◆ **EXERCISE INSTRUCTIONS**:
In your copy of the records, include every word exactly and no pictures.

◆ **DATA**:
***

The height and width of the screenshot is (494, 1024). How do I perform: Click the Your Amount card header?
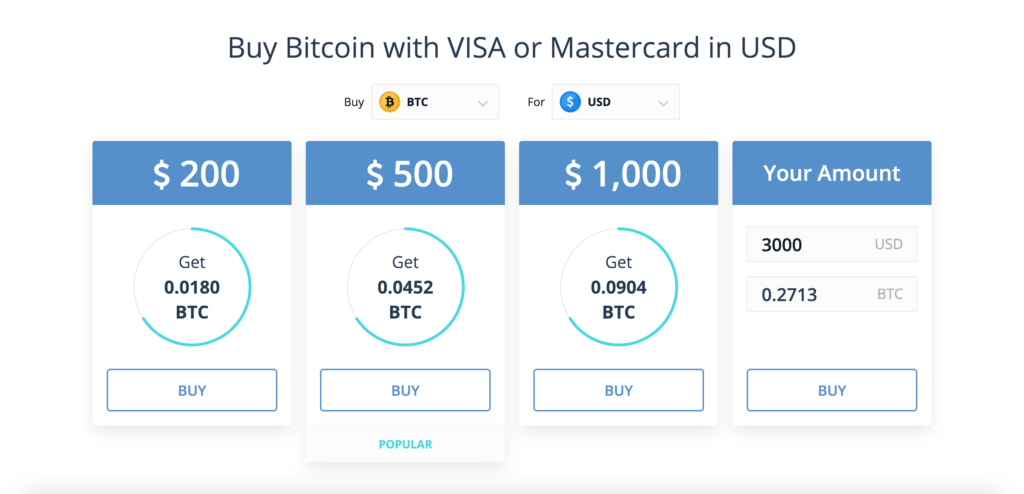(x=832, y=173)
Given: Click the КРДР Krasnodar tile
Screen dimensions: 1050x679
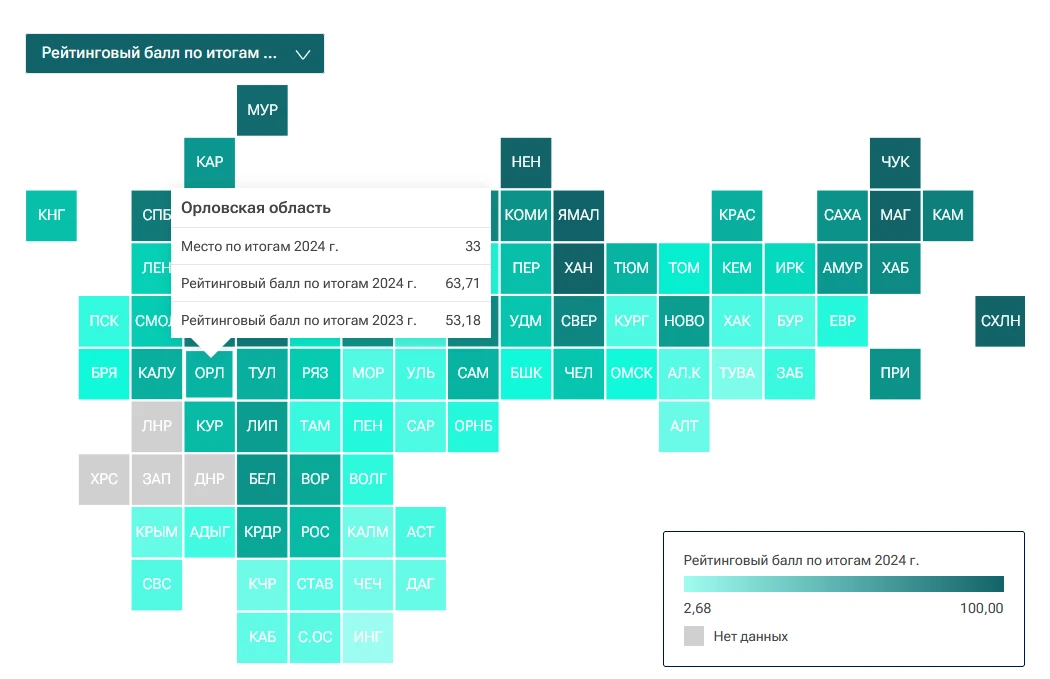Looking at the screenshot, I should (x=262, y=532).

***

◆ **RESULT OF THE EXERCISE**:
The height and width of the screenshot is (494, 1024). How do I perform: Click the Your Amount card header?
(x=832, y=173)
Given: Click the КРДР Krasnodar tile
Screen dimensions: 1050x679
Looking at the screenshot, I should (x=262, y=532).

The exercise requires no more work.